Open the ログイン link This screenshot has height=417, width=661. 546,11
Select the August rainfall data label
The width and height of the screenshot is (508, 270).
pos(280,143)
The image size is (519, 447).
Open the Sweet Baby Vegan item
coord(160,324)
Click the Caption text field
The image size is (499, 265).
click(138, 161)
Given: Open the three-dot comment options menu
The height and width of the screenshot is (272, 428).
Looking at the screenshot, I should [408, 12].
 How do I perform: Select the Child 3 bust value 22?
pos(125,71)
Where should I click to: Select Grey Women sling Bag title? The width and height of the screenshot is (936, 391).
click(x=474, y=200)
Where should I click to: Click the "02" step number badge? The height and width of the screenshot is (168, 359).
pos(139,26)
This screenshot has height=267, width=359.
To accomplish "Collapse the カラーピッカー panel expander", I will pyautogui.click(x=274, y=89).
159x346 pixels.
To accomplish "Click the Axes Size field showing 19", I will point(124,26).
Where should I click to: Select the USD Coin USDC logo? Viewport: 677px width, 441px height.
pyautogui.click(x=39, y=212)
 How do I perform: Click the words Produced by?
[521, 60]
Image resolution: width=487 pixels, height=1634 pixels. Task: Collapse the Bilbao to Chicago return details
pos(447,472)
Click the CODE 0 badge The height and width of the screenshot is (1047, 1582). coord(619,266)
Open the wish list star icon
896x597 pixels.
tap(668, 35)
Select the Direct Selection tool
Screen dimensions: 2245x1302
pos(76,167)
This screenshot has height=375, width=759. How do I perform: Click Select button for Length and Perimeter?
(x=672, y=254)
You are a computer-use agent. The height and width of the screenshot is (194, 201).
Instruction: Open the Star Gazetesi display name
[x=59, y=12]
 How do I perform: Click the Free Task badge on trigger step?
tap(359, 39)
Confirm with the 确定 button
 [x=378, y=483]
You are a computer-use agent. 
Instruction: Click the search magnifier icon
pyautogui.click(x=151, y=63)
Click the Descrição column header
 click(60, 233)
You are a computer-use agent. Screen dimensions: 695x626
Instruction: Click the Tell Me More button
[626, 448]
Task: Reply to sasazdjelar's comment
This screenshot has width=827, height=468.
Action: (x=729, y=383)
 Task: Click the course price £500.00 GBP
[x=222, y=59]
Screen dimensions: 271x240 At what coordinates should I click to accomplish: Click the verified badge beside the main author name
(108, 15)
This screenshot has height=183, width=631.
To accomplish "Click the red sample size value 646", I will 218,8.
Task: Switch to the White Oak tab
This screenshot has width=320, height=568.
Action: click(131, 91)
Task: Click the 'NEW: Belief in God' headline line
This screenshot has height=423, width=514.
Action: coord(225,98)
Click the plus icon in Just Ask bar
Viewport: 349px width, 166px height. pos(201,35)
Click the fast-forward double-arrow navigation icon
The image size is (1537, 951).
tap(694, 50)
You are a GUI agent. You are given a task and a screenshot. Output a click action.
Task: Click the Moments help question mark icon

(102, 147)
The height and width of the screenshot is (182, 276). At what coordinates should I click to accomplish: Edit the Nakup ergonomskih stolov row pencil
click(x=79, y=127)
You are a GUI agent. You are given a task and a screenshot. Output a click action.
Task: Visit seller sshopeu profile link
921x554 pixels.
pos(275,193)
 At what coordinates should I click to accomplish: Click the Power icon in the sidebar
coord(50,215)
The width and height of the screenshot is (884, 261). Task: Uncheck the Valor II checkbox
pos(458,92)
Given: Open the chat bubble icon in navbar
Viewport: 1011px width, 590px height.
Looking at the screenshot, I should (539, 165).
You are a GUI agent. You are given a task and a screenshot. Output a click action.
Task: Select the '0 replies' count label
============================================================
Task directions:
Reproduce all the data word for word.

Completed exercise:
Open the ログイン link This screenshot has height=417, width=661. 546,11
Select the August rainfall data label
The width and height of the screenshot is (508, 270).
pos(280,143)
The image size is (519, 447).
Open the Sweet Baby Vegan item
coord(160,324)
Click the Caption text field
The image size is (499, 265).
click(138, 161)
Given: Open the three-dot comment options menu
The height and width of the screenshot is (272, 428).
Looking at the screenshot, I should [408, 12].
 How do I perform: Select the Child 3 bust value 22?
pos(125,71)
Where should I click to: Select Grey Women sling Bag title? The width and height of the screenshot is (936, 391).
click(x=474, y=200)
Where should I click to: Click the "02" step number badge? The height and width of the screenshot is (168, 359).
pos(139,26)
This screenshot has height=267, width=359.
To accomplish "Collapse the カラーピッカー panel expander", I will pyautogui.click(x=274, y=89).
159x346 pixels.
To accomplish "Click the Axes Size field showing 19", I will point(124,26).
Where should I click to: Select the USD Coin USDC logo? Viewport: 677px width, 441px height.
pyautogui.click(x=39, y=212)
 How do I perform: Click the words Produced by?
[521, 60]
Image resolution: width=487 pixels, height=1634 pixels. Task: Collapse the Bilbao to Chicago return details
pos(447,472)
Click the CODE 0 badge The height and width of the screenshot is (1047, 1582). coord(619,266)
Open the wish list star icon
896x597 pixels.
tap(668, 35)
Select the Direct Selection tool
Screen dimensions: 2245x1302
pos(76,167)
This screenshot has height=375, width=759. How do I perform: Click Select button for Length and Perimeter?
(x=672, y=254)
You are a computer-use agent. The height and width of the screenshot is (194, 201).
Instruction: Open the Star Gazetesi display name
[x=59, y=12]
 How do I perform: Click the Free Task badge on trigger step?
tap(359, 39)
Confirm with the 确定 button
 [x=378, y=483]
You are a computer-use agent. 
Instruction: Click the search magnifier icon
pyautogui.click(x=151, y=63)
Click the Descrição column header
 click(60, 233)
You are a computer-use agent. Screen dimensions: 695x626
Instruction: Click the Tell Me More button
[626, 448]
Task: Reply to sasazdjelar's comment
This screenshot has width=827, height=468.
Action: (x=729, y=383)
 Task: Click the course price £500.00 GBP
[x=222, y=59]
Screen dimensions: 271x240 At what coordinates should I click to accomplish: Click the verified badge beside the main author name
(108, 15)
This screenshot has height=183, width=631.
To accomplish "Click the red sample size value 646", I will 218,8.
Task: Switch to the White Oak tab
This screenshot has width=320, height=568.
Action: click(131, 91)
Task: Click the 'NEW: Belief in God' headline line
This screenshot has height=423, width=514.
Action: coord(225,98)
Click the plus icon in Just Ask bar
Viewport: 349px width, 166px height. pos(201,35)
Click the fast-forward double-arrow navigation icon
The image size is (1537, 951).
tap(694, 50)
You are a GUI agent. You are given a task and a screenshot. Output a click action.
Task: Click the Moments help question mark icon

(102, 147)
The height and width of the screenshot is (182, 276). At what coordinates should I click to accomplish: Edit the Nakup ergonomskih stolov row pencil
click(x=79, y=127)
You are a GUI agent. You are given a task and a screenshot. Output a click action.
Task: Visit seller sshopeu profile link
921x554 pixels.
pos(275,193)
 At what coordinates should I click to accomplish: Click the Power icon in the sidebar
coord(50,215)
The width and height of the screenshot is (884, 261). Task: Uncheck the Valor II checkbox
pos(458,92)
Given: Open the chat bubble icon in navbar
Viewport: 1011px width, 590px height.
Looking at the screenshot, I should (539, 165).
You are a GUI agent. You are given a task and a screenshot. Output a click action.
Task: Select the '0 replies' count label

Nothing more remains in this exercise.